AIM OF THE EXERCISE>
Copy verbatim the lines of the records below, beginning with the line that contains "Given: Show hidden tray icons arrow" and continuing through the line that contains "pos(955,196)", with both of those lines included.

EXERCISE INPUTS>
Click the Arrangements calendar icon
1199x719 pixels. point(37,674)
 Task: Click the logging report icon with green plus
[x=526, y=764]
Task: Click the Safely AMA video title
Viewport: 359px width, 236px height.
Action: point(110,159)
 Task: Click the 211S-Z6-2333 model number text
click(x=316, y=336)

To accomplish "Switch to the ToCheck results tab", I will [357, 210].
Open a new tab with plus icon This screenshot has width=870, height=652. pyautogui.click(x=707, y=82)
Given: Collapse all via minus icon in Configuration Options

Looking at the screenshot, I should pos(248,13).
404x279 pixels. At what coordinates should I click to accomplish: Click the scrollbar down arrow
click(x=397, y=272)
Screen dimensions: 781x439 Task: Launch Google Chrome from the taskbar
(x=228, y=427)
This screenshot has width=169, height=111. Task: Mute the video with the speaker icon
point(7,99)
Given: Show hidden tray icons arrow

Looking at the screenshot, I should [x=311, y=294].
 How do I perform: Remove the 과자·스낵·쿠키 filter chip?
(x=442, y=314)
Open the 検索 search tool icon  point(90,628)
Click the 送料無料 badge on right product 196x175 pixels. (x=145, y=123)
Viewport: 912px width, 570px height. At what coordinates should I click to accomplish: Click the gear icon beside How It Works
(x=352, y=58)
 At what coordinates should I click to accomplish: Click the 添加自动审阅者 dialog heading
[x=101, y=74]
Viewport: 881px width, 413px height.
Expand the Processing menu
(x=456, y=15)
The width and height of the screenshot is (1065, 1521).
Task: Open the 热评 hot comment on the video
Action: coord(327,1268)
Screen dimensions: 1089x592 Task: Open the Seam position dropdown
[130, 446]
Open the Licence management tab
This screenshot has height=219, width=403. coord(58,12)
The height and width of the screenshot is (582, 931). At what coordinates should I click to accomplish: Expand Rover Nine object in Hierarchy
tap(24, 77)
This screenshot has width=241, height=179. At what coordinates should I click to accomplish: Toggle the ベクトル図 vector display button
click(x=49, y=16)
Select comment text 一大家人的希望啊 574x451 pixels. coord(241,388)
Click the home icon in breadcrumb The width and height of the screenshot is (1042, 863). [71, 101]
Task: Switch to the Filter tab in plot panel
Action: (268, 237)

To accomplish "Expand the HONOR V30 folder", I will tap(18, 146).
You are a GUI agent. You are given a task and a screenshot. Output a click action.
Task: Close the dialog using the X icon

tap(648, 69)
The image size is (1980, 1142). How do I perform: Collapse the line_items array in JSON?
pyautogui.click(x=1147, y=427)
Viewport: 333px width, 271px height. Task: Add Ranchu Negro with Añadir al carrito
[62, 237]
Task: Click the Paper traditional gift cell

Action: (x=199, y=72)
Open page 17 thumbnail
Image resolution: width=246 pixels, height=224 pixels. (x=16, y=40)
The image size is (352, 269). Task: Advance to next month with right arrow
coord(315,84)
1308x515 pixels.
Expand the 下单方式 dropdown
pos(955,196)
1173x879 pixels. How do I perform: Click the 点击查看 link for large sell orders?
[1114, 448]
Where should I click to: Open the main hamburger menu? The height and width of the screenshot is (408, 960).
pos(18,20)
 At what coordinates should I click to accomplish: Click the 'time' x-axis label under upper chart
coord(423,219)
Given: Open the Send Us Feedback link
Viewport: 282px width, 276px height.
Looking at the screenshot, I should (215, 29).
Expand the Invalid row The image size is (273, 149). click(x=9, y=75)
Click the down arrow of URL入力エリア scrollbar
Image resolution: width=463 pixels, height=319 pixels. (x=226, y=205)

RESULT FOR THIS EXERCISE>
Given: Show hidden tray icons arrow

Looking at the screenshot, I should [x=311, y=294].
 How do I perform: Remove the 과자·스낵·쿠키 filter chip?
(x=442, y=314)
Open the 検索 search tool icon  point(90,628)
Click the 送料無料 badge on right product 196x175 pixels. (x=145, y=123)
Viewport: 912px width, 570px height. At what coordinates should I click to accomplish: Click the gear icon beside How It Works
(x=352, y=58)
 At what coordinates should I click to accomplish: Click the 添加自动审阅者 dialog heading
[x=101, y=74]
Viewport: 881px width, 413px height.
Expand the Processing menu
(x=456, y=15)
The width and height of the screenshot is (1065, 1521).
Task: Open the 热评 hot comment on the video
Action: coord(327,1268)
Screen dimensions: 1089x592 Task: Open the Seam position dropdown
[130, 446]
Open the Licence management tab
This screenshot has height=219, width=403. coord(58,12)
The height and width of the screenshot is (582, 931). At what coordinates should I click to accomplish: Expand Rover Nine object in Hierarchy
tap(24, 77)
This screenshot has width=241, height=179. At what coordinates should I click to accomplish: Toggle the ベクトル図 vector display button
click(x=49, y=16)
Select comment text 一大家人的希望啊 574x451 pixels. coord(241,388)
Click the home icon in breadcrumb The width and height of the screenshot is (1042, 863). [71, 101]
Task: Switch to the Filter tab in plot panel
Action: (268, 237)

To accomplish "Expand the HONOR V30 folder", I will tap(18, 146).
You are a GUI agent. You are given a task and a screenshot. Output a click action.
Task: Close the dialog using the X icon

tap(648, 69)
The image size is (1980, 1142). How do I perform: Collapse the line_items array in JSON?
pyautogui.click(x=1147, y=427)
Viewport: 333px width, 271px height. Task: Add Ranchu Negro with Añadir al carrito
[62, 237]
Task: Click the Paper traditional gift cell

Action: (x=199, y=72)
Open page 17 thumbnail
Image resolution: width=246 pixels, height=224 pixels. (x=16, y=40)
The image size is (352, 269). Task: Advance to next month with right arrow
coord(315,84)
1308x515 pixels.
Expand the 下单方式 dropdown
pos(955,196)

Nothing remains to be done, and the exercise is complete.